**Provided passage:**
______________________________

There are estimated to be up to 7 million people in the UK who consider themselves to be vegetarians. The trend was set by young women, who are still 3 times more likely to be vegetarian than the national average. But today increasing numbers of older women and men are following in their footsteps.
In virtually all cases, people who describe themselves as ‘vegetarian’ choose not to eat meat – however, some individuals follow much more rigorous diets, sometimes excluding many of the major food groups. In general, the more restricted the diet becomes, the more difficult it is to ensure all the body’s nutritional needs are fully met.
Demi-vegetarians eat no or little meat but may eat fish. People who consume fish but no meat are often known as pescetarians.
The remaining groups all exclude meat and fish, and certain other exclusions also apply:
- Lacto-ovo-vegetarians eat both dairy products and eggs and are the most common type of vegetarians.
- Lacto-vegetarians eat dairy products but not eggs.
- Vegans do not eat dairy products, eggs, or any other animal product.

______________________________

**Provided records:**

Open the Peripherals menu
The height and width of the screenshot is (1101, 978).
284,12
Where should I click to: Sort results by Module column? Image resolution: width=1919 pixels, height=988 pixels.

______________________________

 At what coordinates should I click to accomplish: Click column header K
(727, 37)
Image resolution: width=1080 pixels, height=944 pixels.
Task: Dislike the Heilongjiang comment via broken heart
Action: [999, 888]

______________________________

**Instructions:**
• A. Please rewrite the vegetarian diets passage, starting with "Demi-vegetarians eat no" and going on through "but not eggs.", changing "dairy products" to "milk products".
• B. In the vegetarian diets passage, how much more likely than the national average are young women to be vegetarian?

**Expected outputs:**
• A.
Demi-vegetarians eat no or little meat but may eat fish. People who consume fish but no meat are often known as pescetarians.
The remaining groups all exclude meat and fish, and certain other exclusions also apply:
- Lacto-ovo-vegetarians eat both milk products and eggs and are the most common type of vegetarians.
- Lacto-vegetarians eat milk products but not eggs.

• B. 3 times more likely.